Influence of SAR Incidence direction and Angle on the classification result

Is there anyone to kindly explain how the look direction change (Desc. vs Asce.) with different Incidence Angle may lead to different classification results?

e.g., Ascending: Incidence Angle (near-far): 38.75-41.20 obtained on 10 Aug.
e.g., Descending: Incidence Angle (near-far): 46.3-48.2 obtained on 13 Aug

From the same area. The Asce. image covers a larger area

Objective: Water binary classification


For water bodies it shouldn’t make any difference because they don’t underlie topographic variation.
There is a relationship between the incidence angle and backscatter bias but this applies to slopes towards/away from the sensor only.


If your water areas have steep coasts there could be some shadow or foreshortening depending on the flight direction, but for Sentinel-1 this would make only a pixel (on the land).
Very steep coasts at 100 or more meters above the sea level could indeed cause problems for the exact discrimination between water and land.

This could be interesting to you:
Relationship of local incidence angle with satellite radar backscatter for different surface conditions


Thanks a lot for your good explanation. You re right, those water areas have been identified on Des., can be also found on Asc. water mask more or less.

The data is radarsat 2. The area is not that steepy <12 degree.

But one thing odd I have noticed on 2 out of 24 images was that these two images (both Descending) had a much lower range for texture analysis compared to other ones under the same condition.

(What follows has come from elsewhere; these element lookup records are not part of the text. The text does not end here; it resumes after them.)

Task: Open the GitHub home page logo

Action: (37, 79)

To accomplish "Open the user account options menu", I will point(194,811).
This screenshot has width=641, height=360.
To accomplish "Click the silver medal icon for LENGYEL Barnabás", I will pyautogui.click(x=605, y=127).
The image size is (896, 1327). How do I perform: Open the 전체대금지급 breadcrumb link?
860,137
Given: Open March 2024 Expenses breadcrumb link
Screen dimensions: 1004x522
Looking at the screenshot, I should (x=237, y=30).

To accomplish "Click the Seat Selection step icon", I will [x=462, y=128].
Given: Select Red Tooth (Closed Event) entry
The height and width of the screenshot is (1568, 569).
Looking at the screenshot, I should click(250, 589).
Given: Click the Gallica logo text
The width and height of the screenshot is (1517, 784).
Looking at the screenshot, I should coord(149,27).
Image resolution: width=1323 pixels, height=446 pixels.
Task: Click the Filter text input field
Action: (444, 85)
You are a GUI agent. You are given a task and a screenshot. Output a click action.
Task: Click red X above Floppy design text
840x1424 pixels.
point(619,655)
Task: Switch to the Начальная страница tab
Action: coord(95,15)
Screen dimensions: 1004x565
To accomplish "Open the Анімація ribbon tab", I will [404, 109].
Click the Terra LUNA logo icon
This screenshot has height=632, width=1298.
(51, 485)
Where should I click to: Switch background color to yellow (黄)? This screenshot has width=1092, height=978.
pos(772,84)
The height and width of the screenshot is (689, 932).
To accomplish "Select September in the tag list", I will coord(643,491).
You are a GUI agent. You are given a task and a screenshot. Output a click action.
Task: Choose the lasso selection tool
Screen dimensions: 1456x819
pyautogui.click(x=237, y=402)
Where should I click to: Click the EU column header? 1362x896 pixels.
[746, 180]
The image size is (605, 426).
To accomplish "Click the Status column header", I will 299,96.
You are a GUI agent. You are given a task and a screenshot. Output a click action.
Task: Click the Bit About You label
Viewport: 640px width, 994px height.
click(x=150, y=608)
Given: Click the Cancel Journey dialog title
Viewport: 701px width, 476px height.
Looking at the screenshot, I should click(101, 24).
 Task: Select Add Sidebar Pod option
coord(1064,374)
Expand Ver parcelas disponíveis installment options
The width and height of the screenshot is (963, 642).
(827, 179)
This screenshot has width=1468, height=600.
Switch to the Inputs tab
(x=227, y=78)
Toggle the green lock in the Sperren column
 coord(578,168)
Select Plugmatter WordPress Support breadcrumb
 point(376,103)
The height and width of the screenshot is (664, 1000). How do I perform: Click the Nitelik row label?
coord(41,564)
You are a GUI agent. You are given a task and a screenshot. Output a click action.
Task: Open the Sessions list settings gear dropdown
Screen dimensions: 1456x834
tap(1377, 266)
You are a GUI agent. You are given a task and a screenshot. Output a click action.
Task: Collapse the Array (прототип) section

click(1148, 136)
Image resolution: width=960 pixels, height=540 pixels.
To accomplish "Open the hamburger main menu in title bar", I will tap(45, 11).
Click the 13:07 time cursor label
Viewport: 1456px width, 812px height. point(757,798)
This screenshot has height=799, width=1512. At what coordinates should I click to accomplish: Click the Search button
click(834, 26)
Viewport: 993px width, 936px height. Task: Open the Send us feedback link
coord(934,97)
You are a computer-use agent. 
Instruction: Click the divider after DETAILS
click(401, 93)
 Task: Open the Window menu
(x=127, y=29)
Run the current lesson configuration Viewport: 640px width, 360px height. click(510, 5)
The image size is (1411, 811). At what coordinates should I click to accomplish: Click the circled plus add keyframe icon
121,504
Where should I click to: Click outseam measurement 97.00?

e.g., these two des images , texture water range <3

but for other ones including asce and desc, the range was <15

The Same area, only different date acquisition. It s hard to justify that! Why backscattering values only for those two images were much lower than others. The weather condition for all almost was in calm condition. Any ideas!


maybe resampling was different, leading to a smoother image?
Or you used another DEM (3Sec instead of 1Sec) for Terrain correction.

Just thinking of possible reasons…


No, all datasets have been run under the same loop setting! SRTM 3sec was used for TC, and all GLCM setting remained the same for all! Resampling Bilinear for all! :neutral_face:

Thanks again

Small differences in weather conditions can have a big impact on the water backscattering.
Are you saying that the backscattering intensity for the 2 images is also much lower than for the remaining 22? If the backscattering is low enough, what you see in the image is the noise floor. I don’t know about the texture range you are using, but maybe noise has a lower range than water backscattering.

1 Like

SAR is seeing the small capillar waves on water-surfaces so the backscatter depends on wind-conditions. If you can find a wind-free scene water bodies have very low backscatter-values.

1 Like

I have compared two Descending images from the same area, same year: July vs. Aug.

the most odd thing, on the statistics report the max value for sigma0 is extremely high>>1 while the visual inspection can not find such a big value! Also Percentile 95 shows a normal range for sigma0 <<1 (please see the attached TC statistics- Linear sigma0 values).

Later on, when I get GLCM for both images, July has a smaller range< 3 and Aug, range <10 (under the same setting)!
The wind speed for smaller backscattering value is 6 km/h and wind direction 120 degree, while for another one is 12 km/hr , and 210 degree.

Any comment is really appreciated! Thanks!

There seems to be something wrong with those statistics. I don’t believe the values of all the pixels up to P95 in a water body can be stuck at the minimum value. And this minimum value is below -40dB. RS2 has some modes with very low noise floor, but I don’t think it is as low as -40dB.
Homogeneous sea clutter is usually modeled with distributions like the Gaussian, gamma or k.

1 Like

The statistics is for the entire image, not water bodies only. The values<<1 is for Linear sigma0, not in db.


I just did 10log(2.56e-5) = -46dB
Are you sure those percentile values are correct? An image where at least 95% of the pixels have the same very low value will look strange. Or maybe some very wide black borders have been added?

1 Like

Yeah, I see your point. But all I am doing is to get a simple statistics over the Entire Image. The oddest thing is the Max value for Sigma0>>>1!!! However, such a value can not be found on the image.

I did run again for both linear and db sigma0, the same result though! No clue!

The percentiles in dB make a lot more sense (and are different to the percentiles in linear units).
I don’t know which tool you are using to compute the statistics.
The min and max values may just be of some freak pixels. I guess 32dB is actually possible from very strong man-made scatterers. If the tool reports max=32dB and that’s not true, then that tool is not very good.

1 Like

Thanks for your good info. Actually, the db image was produced from the same image with an odd value for max sigma0 .

I used SNAP, and simply clicked on “Statistics”, and ran it for my TC radarsat2!